Até que ponto o seu trabalho pastoral é afetado por essa situação?
Está muito, muito prejudicado, especialmente em Porto Príncipe, porque não posso visitar dois terços da minha diocese, pois o acesso a eles está bloqueado, e para chegar ao sul da diocese tenho que pegar um avião. Faz dois anos que não vou à catedral: uma vez, enquanto estava no meu escritório, houve um tiroteio e tive que esperar quatro horas antes de poder sair para celebrar a Missa. As balas atingiram a janela do meu escritório. A última celebração que pude fazer na catedral foi a Missa Crismal. Estava lotada com 150 sacerdotes, muitos religiosos e fiéis. Porém, desde o Agnus Dei até o final da celebração ouvimos tiros bem ao lado. Podíamos ver a fumaça subindo muito perto de nós. Desde então não pude voltar à catedral nem ao arcebispado.
Em que estado de espírito estão os sacerdotes, religiosos e seminaristas?
Todos têm medo, inclusive os religiosos. Assim que você sai para a rua em Porto Príncipe, você corre perigo, e o seminário fica em um bairro onde há muitos tiroteios e confrontos. As gangues chegam até a entrar nas igrejas para sequestrar pessoas, e há paróquias fechadas porque os padres tiveram que sair. Na semana passada, um pároco teve que sair com os seus paroquianos: caminharam 15 horas!
A ACN apoia a formação de mais de 200 futuros sacerdotes e muitos catequistas no Haiti. De onde a Igreja tira forças para avançar diante dessa situação angustiante?
Nosso povo é um povo que quer viver. É um povo que, no meio do sofrimento, mostra resiliência: está habituado a sofrer… embora o sofrimento agora tome proporções terríveis. Os seminaristas e os catequistas querem cumprir uma missão e por isso aguentam e por isso permanecem aqui. Para eles, a sua missão é vital. Por exemplo, propus recentemente um encontro para agentes pastorais, ao qual esperava a participação de 120 pessoas. No final chegaram 220 e, embora não houvesse lugar para todos, permaneceram de pé. Queriam estar ali, com o bispo, para receber um pouco de formação. Eles enfrentaram o perigo para estar ali.
Isto mostra a importância da fé neste contexto tão inseguro…
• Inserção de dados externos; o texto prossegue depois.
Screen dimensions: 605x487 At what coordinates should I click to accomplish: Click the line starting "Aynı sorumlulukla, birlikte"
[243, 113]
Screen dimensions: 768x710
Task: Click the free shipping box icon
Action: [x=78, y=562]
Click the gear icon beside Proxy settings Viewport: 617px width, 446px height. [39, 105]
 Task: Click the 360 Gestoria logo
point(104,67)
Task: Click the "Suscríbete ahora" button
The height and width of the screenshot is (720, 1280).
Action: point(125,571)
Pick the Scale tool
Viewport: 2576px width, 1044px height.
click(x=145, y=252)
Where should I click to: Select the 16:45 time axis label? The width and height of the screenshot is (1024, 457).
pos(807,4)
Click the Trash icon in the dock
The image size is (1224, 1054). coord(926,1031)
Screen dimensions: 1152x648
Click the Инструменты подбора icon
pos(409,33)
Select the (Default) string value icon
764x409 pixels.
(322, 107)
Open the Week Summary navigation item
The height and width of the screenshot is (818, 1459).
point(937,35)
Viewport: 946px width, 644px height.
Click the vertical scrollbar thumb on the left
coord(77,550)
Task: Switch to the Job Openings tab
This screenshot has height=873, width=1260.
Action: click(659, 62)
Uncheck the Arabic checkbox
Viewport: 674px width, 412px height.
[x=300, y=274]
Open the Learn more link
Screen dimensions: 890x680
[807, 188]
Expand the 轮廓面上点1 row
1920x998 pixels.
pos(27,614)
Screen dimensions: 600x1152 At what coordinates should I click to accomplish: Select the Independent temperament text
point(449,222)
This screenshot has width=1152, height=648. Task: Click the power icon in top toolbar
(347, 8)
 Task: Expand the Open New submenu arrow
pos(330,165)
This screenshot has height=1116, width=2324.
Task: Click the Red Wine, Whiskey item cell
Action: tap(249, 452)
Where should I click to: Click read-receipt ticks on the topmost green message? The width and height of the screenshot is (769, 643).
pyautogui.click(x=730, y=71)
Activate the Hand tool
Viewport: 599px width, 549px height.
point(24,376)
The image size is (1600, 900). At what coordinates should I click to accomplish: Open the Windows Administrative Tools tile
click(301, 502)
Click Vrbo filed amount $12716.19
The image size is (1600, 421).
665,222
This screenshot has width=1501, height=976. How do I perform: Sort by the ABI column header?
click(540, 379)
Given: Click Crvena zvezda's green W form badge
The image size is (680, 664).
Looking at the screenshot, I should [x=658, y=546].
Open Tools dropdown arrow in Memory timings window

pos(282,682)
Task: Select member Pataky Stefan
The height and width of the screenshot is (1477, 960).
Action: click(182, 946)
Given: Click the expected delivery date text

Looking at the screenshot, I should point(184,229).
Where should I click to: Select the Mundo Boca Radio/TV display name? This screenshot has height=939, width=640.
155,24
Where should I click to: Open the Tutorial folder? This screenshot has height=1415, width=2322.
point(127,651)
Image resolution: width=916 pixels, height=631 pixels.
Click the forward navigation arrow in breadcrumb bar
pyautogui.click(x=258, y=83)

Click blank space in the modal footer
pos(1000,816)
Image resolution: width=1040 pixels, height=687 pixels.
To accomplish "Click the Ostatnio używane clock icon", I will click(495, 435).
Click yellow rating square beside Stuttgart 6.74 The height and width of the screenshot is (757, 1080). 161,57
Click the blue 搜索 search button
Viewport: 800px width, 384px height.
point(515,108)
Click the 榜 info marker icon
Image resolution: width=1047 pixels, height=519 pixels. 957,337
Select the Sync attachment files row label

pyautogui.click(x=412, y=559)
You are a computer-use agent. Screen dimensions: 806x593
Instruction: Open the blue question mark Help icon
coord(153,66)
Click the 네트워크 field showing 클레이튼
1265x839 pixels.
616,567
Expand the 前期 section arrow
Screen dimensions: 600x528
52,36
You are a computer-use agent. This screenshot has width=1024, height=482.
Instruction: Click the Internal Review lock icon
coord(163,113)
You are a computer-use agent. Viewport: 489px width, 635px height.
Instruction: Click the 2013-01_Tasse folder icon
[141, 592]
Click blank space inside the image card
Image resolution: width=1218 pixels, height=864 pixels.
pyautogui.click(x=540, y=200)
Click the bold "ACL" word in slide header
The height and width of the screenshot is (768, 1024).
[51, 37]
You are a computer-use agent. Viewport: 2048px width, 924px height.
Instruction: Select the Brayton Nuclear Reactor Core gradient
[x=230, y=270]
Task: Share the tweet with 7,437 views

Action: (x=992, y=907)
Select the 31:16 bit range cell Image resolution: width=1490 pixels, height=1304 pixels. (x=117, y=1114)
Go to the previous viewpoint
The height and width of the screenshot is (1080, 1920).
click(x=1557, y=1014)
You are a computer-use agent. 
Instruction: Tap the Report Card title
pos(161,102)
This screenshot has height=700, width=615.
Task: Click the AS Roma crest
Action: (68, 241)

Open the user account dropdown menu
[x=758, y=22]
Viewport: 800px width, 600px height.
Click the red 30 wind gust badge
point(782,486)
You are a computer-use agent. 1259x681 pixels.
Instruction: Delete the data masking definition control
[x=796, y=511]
Sim… As pessoas continuam a viver a sua fé nesta situação, apesar desta situação! Embora no dia anterior tenha tido tiroteios no bairro, no dia seguinte, às seis da manhã, a igreja está lotada. E há pessoas que, apesar do perigo, saem para visitar os doentes. Para as procissões ou a Via Sacra – mesmo no centro de Porto Príncipe – podemos ter até 50 mil pessoas. Às vezes me deixam maravilhado.